Les États membres veillent à ce que leurs autorités compétentes prennent les mesures appropriées pour réduire au minimum les difficultés rencontrées lorsque la victime réside dans un État membre autre que celui dans lequel l'infraction pénale a été commise, en particulier en ce qui concerne l'organisation de la procédure.
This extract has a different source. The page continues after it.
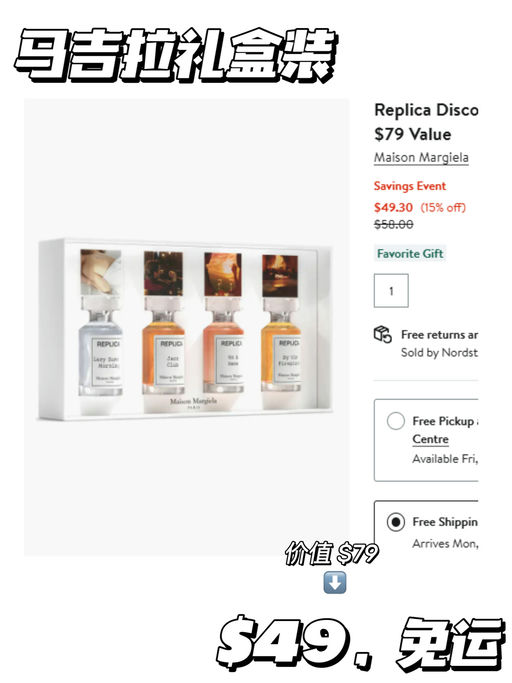Click the 15% off discount text
Screen dimensions: 512x683
click(443, 207)
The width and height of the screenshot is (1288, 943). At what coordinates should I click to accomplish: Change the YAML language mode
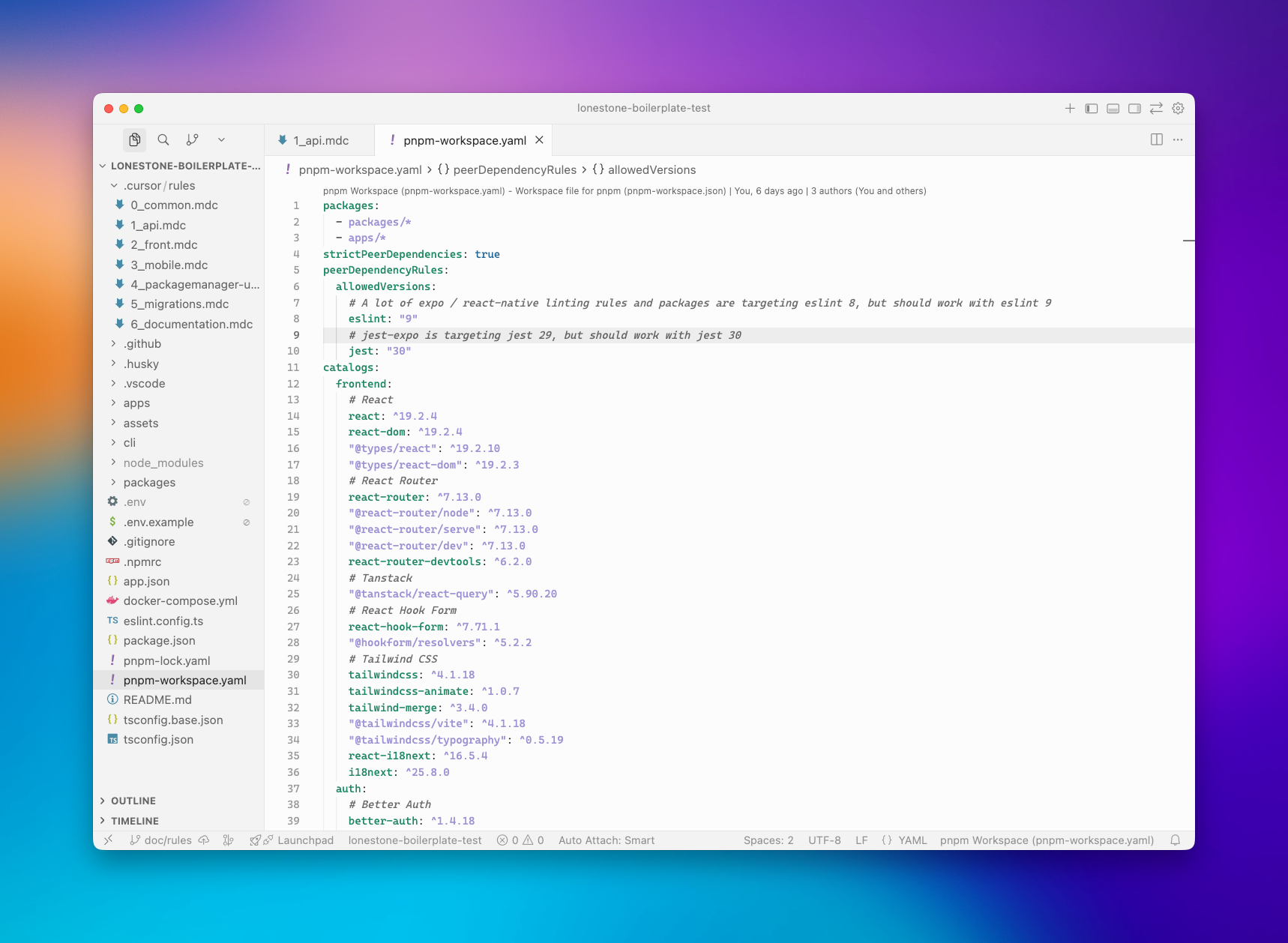(x=912, y=840)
À cet effet, les autorités de l'État membre dans lequel l'infraction pénale a été commise doivent être en mesure de:
a)recueillir la déposition de la victime, immédiatement après le dépôt de la plainte relative à l'infraction pénale auprès de l'autorité compétente;
b)entendre les victimes qui résident dans un autre État membre par vidéoconférence ou par tout autre moyen de transmission audiovisuelle, conformément à la convention établie par le Conseil conformément à l'article 34 du traité sur l'Union européenne, relative à l'entraide en matière pénale entre les États membres de l'Union européenne ( 2 ), signée le 29 mai 2000, et à la directive 2014/41/UE du Parlement européen et du Conseil ( 3 );
c)faciliter la participation à la procédure pénale des victimes résidant dans un autre État membre au moyen de la visioconférence ou d'autres technologies de communication à distance, dans la mesure où le droit de l'Union et le droit national le permettent et conformément au rôle de la victime dans la procédure pénale.
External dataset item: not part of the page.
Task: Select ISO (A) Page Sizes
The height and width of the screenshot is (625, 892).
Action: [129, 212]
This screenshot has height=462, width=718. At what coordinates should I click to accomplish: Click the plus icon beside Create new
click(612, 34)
2. Les États membres veillent à ce que toute personne qui est victime d'une infraction pénale commise dans un État membre autre que celui dans lequel elle réside puisse déposer plainte auprès des autorités compétentes de son État de résidence lorsqu'elle n'est pas en mesure de le faire dans l'État membre où l'infraction pénale a été commise ou, en cas d'infraction grave au sens du droit national de cet État membre, lorsqu'elle ne souhaite pas le faire. 3. Les États membres veillent à ce que l'autorité compétente auprès de laquelle la victime a déposé plainte la transmette sans tarder à l'autorité compétente de l'État membre où l'infraction a été commise, si la compétence d'intenter des poursuites n'a pas été exercée dans l'État membre dans lequel la plainte a été déposée. 4. Les États membres veillent à ce que les autorités compétentes puissent demander l'assistance d'Eurojust, conformément au règlement (UE) 2018/1727 du Parlement européen et du Conseil ( 4 ), et du Réseau judiciaire européen créé par la décision 2008/976/JAI du Conseil ( 5 ), et puissent transmettre à Eurojust et au Réseau judiciaire européen les informations destinées à faciliter la coopération avec les autorités compétentes d'autres États membres dans les affaires transfrontières, conformément aux mandats d'Eurojust et du Réseau judiciaire européen.